In Genesis, God makes a promise to Abraham and Sarah: “I shall be your God, yours and your descendants.”
We became the inheritors of an amazing, living contract, generation after generation. It is an everlasting covenant. And just as God is our God, we are God’s people.
Not in any kind of abstract way. Hardly. In a concrete and real fashion, one made even firmer with God’s gift of Jesus who came to be here, both human and divine.
God sealed the deal, the New Covenant, with the Holy Spirit – sent to be with us, to walk with us, and to feel our pain.

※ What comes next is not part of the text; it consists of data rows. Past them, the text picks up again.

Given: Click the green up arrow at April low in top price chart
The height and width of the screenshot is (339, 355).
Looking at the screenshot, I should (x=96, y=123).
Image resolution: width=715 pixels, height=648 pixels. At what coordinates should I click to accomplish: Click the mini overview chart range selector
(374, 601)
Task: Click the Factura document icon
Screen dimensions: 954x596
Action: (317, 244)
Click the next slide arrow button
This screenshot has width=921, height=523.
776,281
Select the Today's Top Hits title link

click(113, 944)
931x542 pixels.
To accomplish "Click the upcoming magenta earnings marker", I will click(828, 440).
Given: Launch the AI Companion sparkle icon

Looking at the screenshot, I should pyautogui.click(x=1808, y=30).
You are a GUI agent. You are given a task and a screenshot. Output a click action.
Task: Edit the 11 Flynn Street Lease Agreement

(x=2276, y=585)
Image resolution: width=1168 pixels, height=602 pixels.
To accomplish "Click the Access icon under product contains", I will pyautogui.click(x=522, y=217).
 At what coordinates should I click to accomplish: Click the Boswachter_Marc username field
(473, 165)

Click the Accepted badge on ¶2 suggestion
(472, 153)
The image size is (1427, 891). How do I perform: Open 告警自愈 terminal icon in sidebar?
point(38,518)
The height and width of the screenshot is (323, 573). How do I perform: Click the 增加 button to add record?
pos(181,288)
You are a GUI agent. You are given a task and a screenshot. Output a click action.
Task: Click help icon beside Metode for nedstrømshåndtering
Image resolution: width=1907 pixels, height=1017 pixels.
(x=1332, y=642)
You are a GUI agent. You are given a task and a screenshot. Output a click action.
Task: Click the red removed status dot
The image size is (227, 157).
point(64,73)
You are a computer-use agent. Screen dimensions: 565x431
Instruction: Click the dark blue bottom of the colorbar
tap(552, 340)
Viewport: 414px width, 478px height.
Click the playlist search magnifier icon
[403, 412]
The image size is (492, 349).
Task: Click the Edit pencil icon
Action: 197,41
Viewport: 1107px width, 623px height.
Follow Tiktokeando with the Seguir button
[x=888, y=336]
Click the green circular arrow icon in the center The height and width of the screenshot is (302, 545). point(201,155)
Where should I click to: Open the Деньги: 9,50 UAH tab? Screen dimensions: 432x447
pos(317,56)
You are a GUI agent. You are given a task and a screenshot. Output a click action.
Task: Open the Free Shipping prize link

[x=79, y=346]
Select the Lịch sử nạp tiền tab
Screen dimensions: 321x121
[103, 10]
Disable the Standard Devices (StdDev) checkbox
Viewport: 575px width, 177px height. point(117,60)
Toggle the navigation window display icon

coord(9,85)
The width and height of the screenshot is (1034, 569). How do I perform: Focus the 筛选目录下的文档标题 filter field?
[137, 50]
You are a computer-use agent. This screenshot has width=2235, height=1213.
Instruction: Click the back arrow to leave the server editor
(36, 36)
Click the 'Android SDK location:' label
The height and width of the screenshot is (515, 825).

We are called to be proactive – to take up the cross, to lose our lives.
We are to let go of the law Paul talks about today in his letter to the Romans. We are to loosen our grip on the material things that we cling to, and cling to us.
The way we become the inheritors of the promise that the world would be given us – the promise that was talked about way back in Genesis – is by faith.
By clear, abject, unadulterated faith. The faith that yields grace.
Even when our faith is hugely tested, we can take comfort in the faith that Sarah and Abraham had, that Paul and Mary Magdalene and St. Thècle demonstrated.
It is the faith that is grounded in the promise that God will be our God, for us, and our children, and our children’s children.
How does that covenant, and how does the tough love of Jesus in Mark’s gospel get us through today, and tomorrow, and the rest of the days that stretch out in front of us?
Here is a message in Lent:
Jesus is asking us, I believe, to shift our focus. He is calling us to be spare, to realize what is worthwhile, and what is useless chaff.
Decide what can we put aside and let go - but with a plan and a purpose. You see, the other half of losing our lives for his sake – is saving them.
In saving our lives, we are not simply preparing for the eternity to come. We become the people on this Earth that Jesus asks us to be: those who love God, and those who love their neighbors as themselves. The activities of Restos de Cœur this coming Friday are an example – one of many – of things we can do here and now.
I believe that Lent offers us a time to not only deny ourselves certain items, but also give of ourselves. Take this time to look around, to identify a way to give of self, and then act.
We have all round us examples of those who tried to win the whole world, and at what cost?
It’s not the world that we need to win – it’s the love we need to share.